Spelling bee held in the United States in 1990

The 63rd Scripps National Spelling Bee was held in Washington, D.C. at the Capital Hilton on May 30–31, 1990, sponsored by the E.W. Scripps Company.

The winner was 13-year-old Amy Marie Dimak of Seattle, Washington, correctly spelling "fibranne". Dimak reported that she knew all 11 words she faced, and did not make any guesses. Second place went to 13-year-old Eric Enders of El Paso, Texas, who missed "douanier", spelling it as "doinier".

There were 226 spellers this year, 127 girls and 99 boys. The youngest competitor was 9 year old Erika Harrell from Muncie, Indiana. Eight spellers dropped out in round one, 33 dropped in round two, and 30 were eliminated in round three. 155 spellers survived into day two.

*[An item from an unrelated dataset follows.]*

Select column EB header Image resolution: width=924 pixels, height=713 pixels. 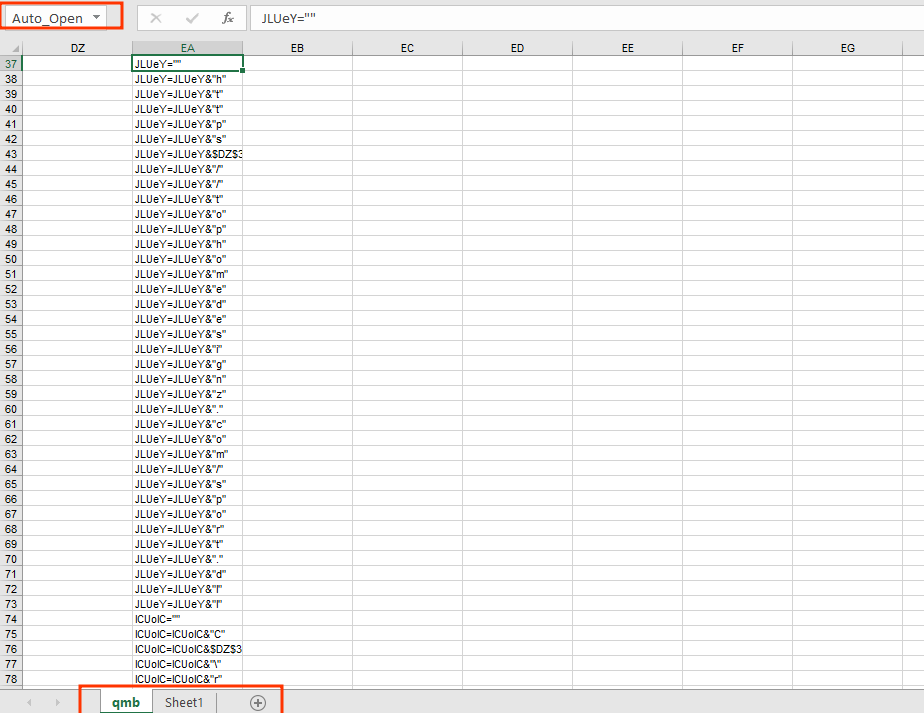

Spellers' others activities included a visit to Gunston Hall on Monday of Bee Week, and visits to Washington monuments and Arlington National Cemetery on Tuesday. Competition began at 8:30 a.m. on Wednesday.

The first place prize was $5,000 (and other non-cash prizes), a sizable increase over $1,500 from the prior year. Second place received $4,000; third received $2,500 and fourth got $1,000. Total cash prizes to all spellers were $26,550.